You gotta love Facebook memes.
They even find the humor in fasting, like these posts:
“Yom Kippur is the one day of the year you don’t have to lie to your calorie tracking device.”
“Does it really count as fasting if when it’s over, you eat three days worth of food in seven minutes?”
“I can’t wait to break the Yom Kippur fast I’m not keeping.”
And my favorite, “Let the hunger games begin.”
The holy day is so much more than a fast. It’s sitting for hours in synagogue. It’s feeling remorse and facing regrets. It’s praying and repenting. It’s taking time for introspection and meditation.
It’s a clean slate. A new page. Your soul gets a do-over.
What will you do with it?
Some don’t do a whole lot. They skip synagogue or say a quick and impulsive, “I’m sorry” to a few random relatives or post a generic, “If I hurt anyone, I’m sorry” message on Facebook to all their friends and followers.
We only get to do this once a year, so why not shoot for sincerity? Why not make it count?
Tzvi Freeman wrote an article, “DIY Soul Repair,” for chabad.org. He wrote Yom Kippur is a time to detect our faults and make the effort to change. He calls Yom Kippur a day set aside for “self-repair.” So, basically, you’ll only get out of this holy period what you put into it.
He explores the words Rabbi Menachem Mendel of Lubavitch (1792 to 1863) wrote about damage and repair of the soul:
“All human behavior, including self-damaging behavior, is driven by pleasure. That pleasure-association persists as a sort of being of its own, burrowing itself deeper and deeper into the human psyche every time it arises in memory, as that neuro-connection is consistently reinforced.
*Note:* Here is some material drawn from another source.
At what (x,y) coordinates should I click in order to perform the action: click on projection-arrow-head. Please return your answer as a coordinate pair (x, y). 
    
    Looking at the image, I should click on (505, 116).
That makes it easier for the person to fall into the same behavior a second time, and then repeatedly after that, each time further reinforcing that neurological bond.”
The behavior is like a groove in a record album that keeps getting deeper the more we use it.
Face it, we must get some pleasure from our anger outbursts, gossip rants and gluttony. The key to real change is to feel the sting when we engage in those behaviors and feel pleasure when we’re calm, kind and satisfied.
“Repair, then, is to unpair,” Freeman wrote. “To dissociate that sense of pleasure from that behavior. To pull the soul out of that body.”
How does real change happen? In increments. Slow and steady. You go 15 minutes without gossiping. You go one hour without criticizing anyone. You go one day without eating junk food.
My friends in 12-step recovery programs taught me to routinely take a personal inventory of myself, to examine my defects of character, to actually list my resentments, fears and faults. When you see them in black and white, it’s easier to see the exact nature of your own wrongs – not the faults of others, no matter what they might have said or done or failed to do.
Even if your part of the divorce or the job ending or the friendship vanishing was only 10%, you clean up your small part 100% and everything changes. Well, at least you change and that’s a big victory since you’re the only person you can change.
Once you admit your wrongs to God, to yourself, then to someone else, you grow in humility, not humiliation. There’s a big difference. I once read humility defined as “perpetual quietness of heart.” I’d put that on my bucket list.
I constantly ask God to remove from me whatever stands in the way of my being most useful to others. No matter how many times I pray for God to change me, I’m still a bundle of flaws. But perhaps, some of those flaws keep me hungry for God so that I continue to pray and meditate.
Yom Kippur is a chance to be free from ego. My friends in recovery call it “freedom from the bondage of self.” There’s an old saying, “A man all wrapped up in himself makes a very small package.”
At Yom Kippur, we unwrap. We expose what’s in that small package and surrender our smallness.
Only then can we grow our souls and become a true gift for others.